The input:
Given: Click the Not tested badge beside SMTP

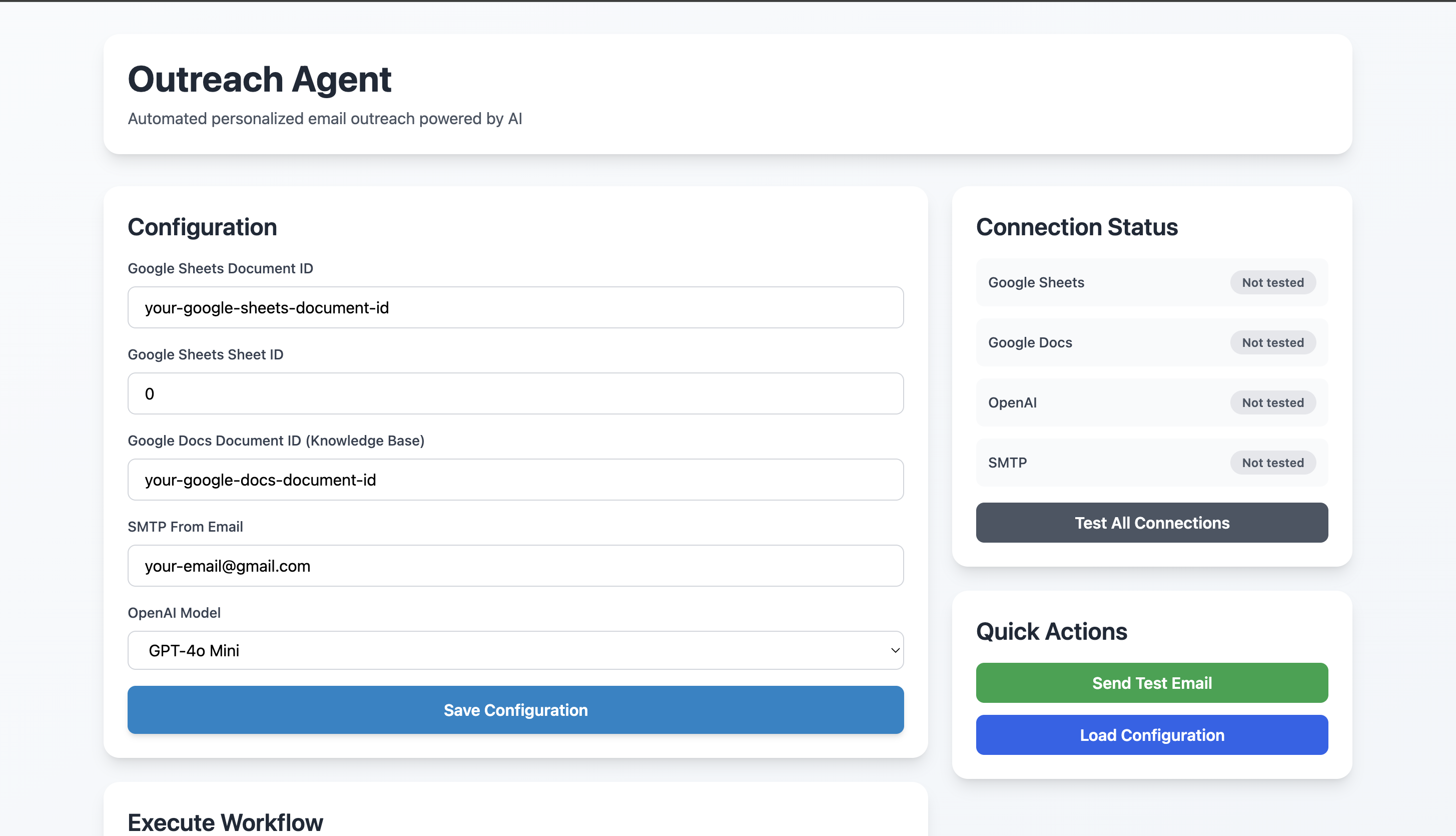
* * *
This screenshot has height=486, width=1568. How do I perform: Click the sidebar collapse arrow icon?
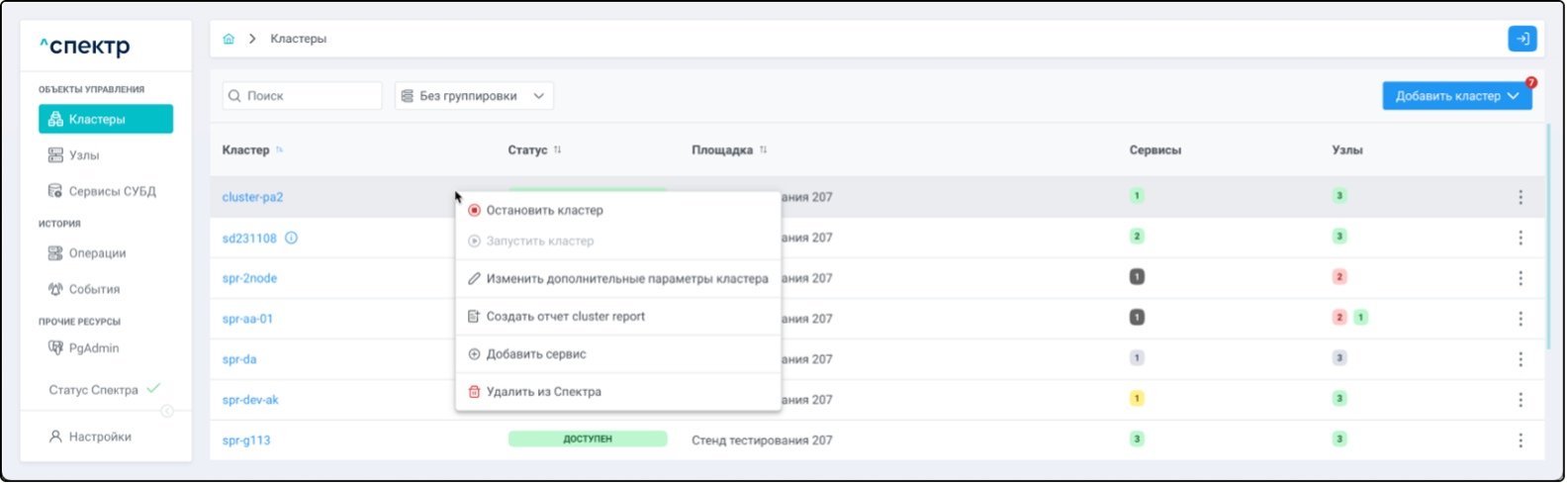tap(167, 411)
--
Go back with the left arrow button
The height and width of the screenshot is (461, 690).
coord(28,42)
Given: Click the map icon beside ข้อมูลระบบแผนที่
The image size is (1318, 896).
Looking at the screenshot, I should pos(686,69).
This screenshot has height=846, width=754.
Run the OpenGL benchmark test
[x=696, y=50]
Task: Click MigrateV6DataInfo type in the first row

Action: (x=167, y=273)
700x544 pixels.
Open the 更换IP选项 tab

About this exercise: In the listing above, find the line with "Given: Click the map" and the line with "Open the 更换IP选项 tab", then reproduce both and every line between them exactly.

Answer below:
Given: Click the map icon beside ข้อมูลระบบแผนที่
The image size is (1318, 896).
Looking at the screenshot, I should pos(686,69).
This screenshot has height=846, width=754.
Run the OpenGL benchmark test
[x=696, y=50]
Task: Click MigrateV6DataInfo type in the first row

Action: (x=167, y=273)
700x544 pixels.
Open the 更换IP选项 tab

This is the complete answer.